【发布时间】:2017-04-27 10:57:05
【问题描述】:
我定义了一个name='myspider'的蜘蛛,它的行为会根据设置而有所不同。我想在不同的进程中运行不同实例的蜘蛛,可以吗?
我检查了源代码,似乎 SpiderLoader 只是遍历了 spiders 模块,我可以一次只运行一个同名的spider。
运行代码似乎:
for item in items:
settings = get_project_settings()
settings.set('item', item)
settings.set('DEFAULT_REQUEST_HEADERS', item.get('request_header'))
process = CrawlerProcess(settings)
process.crawl("myspider")
process.start()
当然,错误显示:
Traceback (most recent call last):
File "/home/xuanqi/workspace/github/foolcage/fospider/fospider/main.py", line 44, in <module>
process.start() # the script will block here until the crawling is finished
File "/usr/local/lib/python3.5/dist-packages/scrapy/crawler.py", line 280, in start
reactor.run(installSignalHandlers=False) # blocking call
File "/usr/local/lib/python3.5/dist-packages/twisted/internet/base.py", line 1194, in run
self.startRunning(installSignalHandlers=installSignalHandlers)

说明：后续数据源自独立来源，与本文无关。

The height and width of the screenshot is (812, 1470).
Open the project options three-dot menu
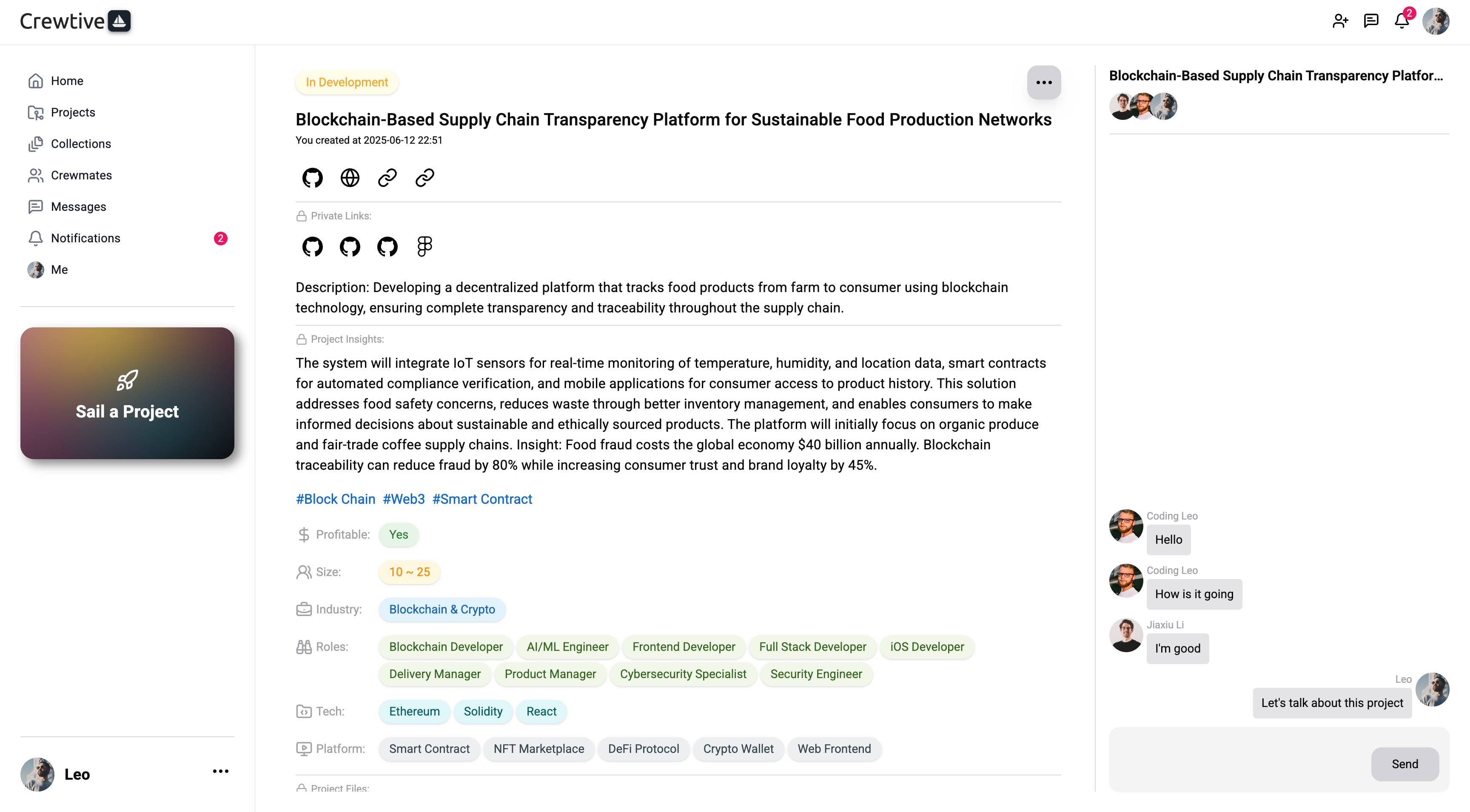coord(1044,82)
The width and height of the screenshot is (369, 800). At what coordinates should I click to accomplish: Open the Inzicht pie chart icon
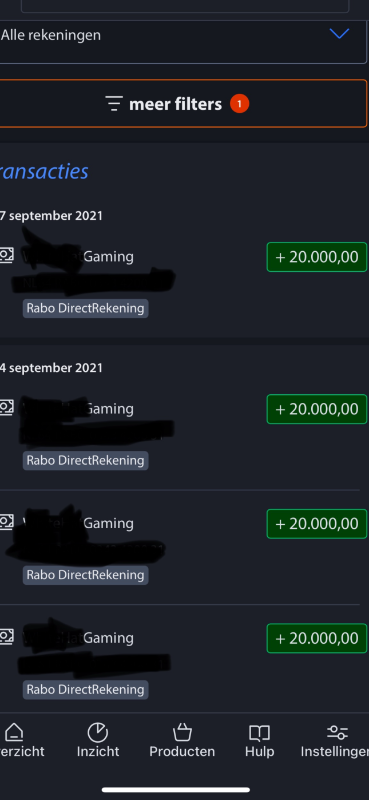click(97, 733)
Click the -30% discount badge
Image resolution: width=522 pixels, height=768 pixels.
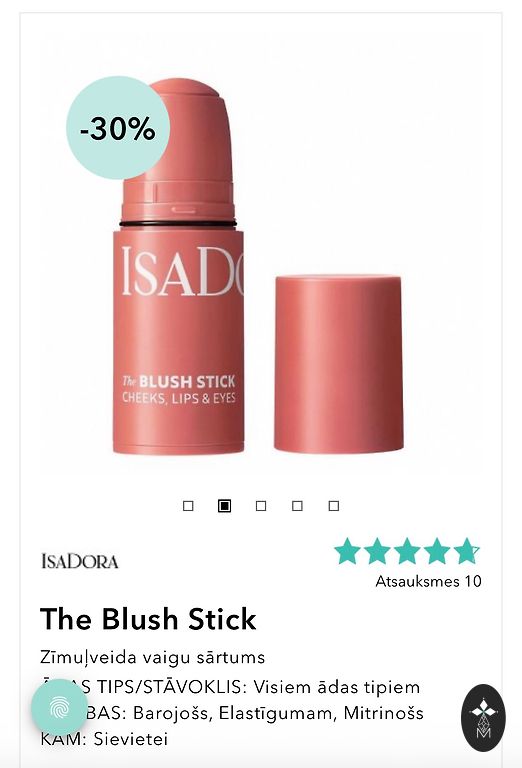[118, 128]
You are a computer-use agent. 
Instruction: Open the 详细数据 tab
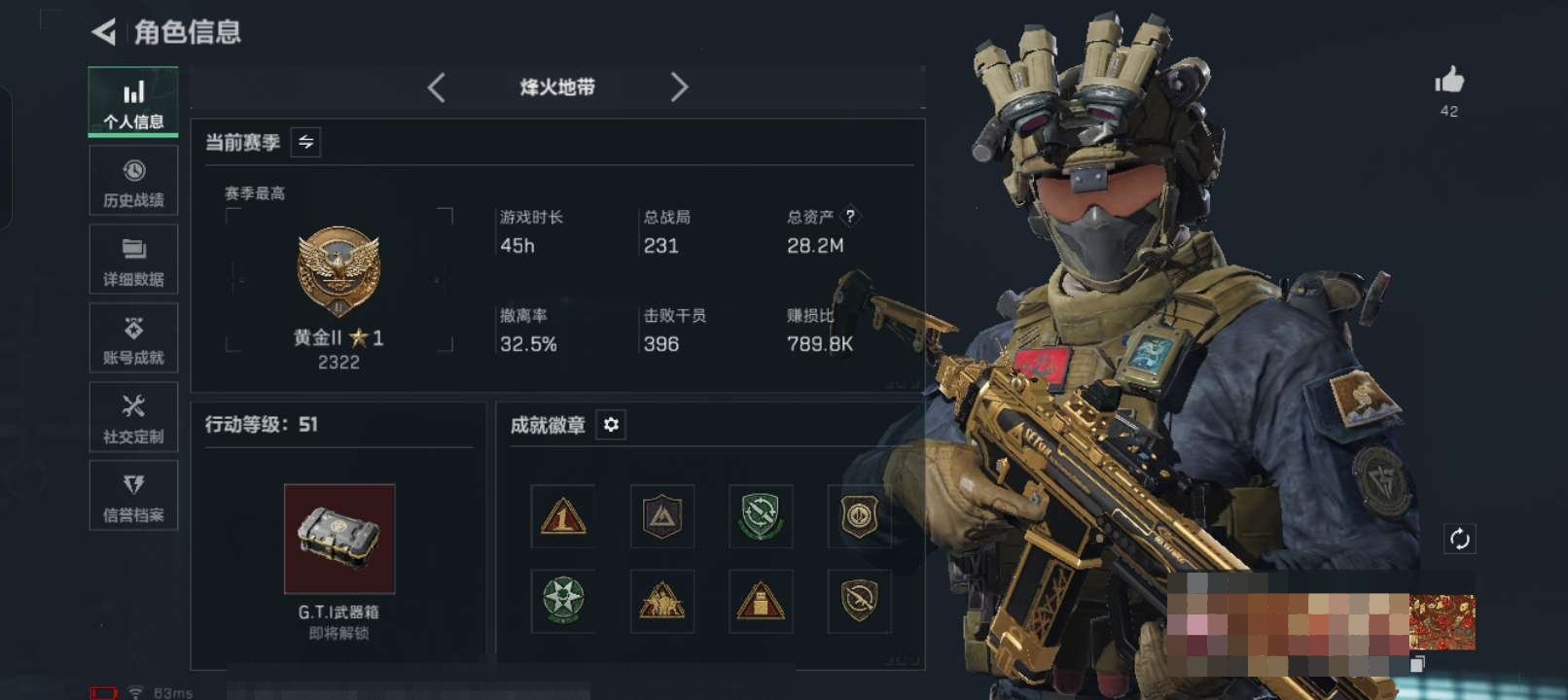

File "/usr/local/lib/python3.5/dist-packages/twisted/internet/base.py", line 1174, in startRunning
ReactorBase.startRunning(self)
File "/usr/local/lib/python3.5/dist-packages/twisted/internet/base.py", line 684, in startRunning
raise error.ReactorNotRestartable()
twisted.internet.error.ReactorNotRestartable
提前感谢您的帮助!
【问题讨论】:
标签: scrapy